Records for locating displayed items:
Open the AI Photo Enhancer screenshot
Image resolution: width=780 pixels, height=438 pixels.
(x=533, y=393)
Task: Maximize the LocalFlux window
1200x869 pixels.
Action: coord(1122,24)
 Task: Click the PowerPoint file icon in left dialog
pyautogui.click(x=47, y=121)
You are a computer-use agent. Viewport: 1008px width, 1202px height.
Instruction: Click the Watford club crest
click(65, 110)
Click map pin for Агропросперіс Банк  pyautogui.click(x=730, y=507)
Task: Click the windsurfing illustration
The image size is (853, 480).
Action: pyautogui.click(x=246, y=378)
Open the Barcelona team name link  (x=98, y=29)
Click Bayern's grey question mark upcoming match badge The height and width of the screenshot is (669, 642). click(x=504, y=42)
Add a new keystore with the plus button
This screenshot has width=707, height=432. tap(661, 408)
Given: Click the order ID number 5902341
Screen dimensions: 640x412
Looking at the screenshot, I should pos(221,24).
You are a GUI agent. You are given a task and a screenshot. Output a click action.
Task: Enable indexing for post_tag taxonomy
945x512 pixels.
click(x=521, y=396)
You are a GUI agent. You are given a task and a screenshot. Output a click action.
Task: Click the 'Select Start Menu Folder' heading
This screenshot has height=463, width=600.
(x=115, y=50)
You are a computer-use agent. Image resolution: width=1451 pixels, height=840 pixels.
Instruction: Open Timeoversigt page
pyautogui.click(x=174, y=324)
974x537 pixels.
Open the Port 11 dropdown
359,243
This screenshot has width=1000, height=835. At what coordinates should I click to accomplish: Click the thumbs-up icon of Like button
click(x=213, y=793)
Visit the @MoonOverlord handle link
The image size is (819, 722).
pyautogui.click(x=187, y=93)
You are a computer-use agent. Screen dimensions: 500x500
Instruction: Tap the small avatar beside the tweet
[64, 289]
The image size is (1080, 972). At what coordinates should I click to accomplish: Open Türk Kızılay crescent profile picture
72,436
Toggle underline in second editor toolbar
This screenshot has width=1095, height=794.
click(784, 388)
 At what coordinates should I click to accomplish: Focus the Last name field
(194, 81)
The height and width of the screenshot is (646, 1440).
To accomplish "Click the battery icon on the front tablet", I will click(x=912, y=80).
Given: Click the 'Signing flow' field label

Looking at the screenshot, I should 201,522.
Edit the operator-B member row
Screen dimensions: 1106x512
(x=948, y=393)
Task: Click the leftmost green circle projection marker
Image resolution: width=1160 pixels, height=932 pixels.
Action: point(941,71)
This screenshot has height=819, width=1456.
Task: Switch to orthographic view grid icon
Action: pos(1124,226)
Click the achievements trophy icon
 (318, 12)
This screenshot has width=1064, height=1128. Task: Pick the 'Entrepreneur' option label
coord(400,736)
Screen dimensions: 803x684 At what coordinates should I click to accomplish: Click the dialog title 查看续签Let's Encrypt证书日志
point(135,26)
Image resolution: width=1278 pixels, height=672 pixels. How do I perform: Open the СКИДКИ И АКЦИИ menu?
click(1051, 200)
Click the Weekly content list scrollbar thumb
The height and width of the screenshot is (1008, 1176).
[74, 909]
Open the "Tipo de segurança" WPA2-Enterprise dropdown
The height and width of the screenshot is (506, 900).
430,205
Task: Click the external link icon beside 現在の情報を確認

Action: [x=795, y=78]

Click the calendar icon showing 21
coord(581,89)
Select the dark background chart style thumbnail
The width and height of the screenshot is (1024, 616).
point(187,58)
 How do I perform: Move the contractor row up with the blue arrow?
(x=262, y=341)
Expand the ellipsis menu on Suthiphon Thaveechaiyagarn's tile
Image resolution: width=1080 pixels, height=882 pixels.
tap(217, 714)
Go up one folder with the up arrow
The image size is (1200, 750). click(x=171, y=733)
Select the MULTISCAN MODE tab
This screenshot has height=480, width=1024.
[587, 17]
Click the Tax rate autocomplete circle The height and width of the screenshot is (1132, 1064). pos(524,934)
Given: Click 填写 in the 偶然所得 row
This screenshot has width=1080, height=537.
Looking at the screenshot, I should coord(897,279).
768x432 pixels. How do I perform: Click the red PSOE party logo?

■ **TASK DIRECTIONS**: Gather every line above that contains the word "circle" and copy each of those lines out. Case counts, so only matches with the same capitalization qualify.

■ **EXPECTED ANSWER**:
Task: Click the leftmost green circle projection marker
Click the Tax rate autocomplete circle The height and width of the screenshot is (1132, 1064). pos(524,934)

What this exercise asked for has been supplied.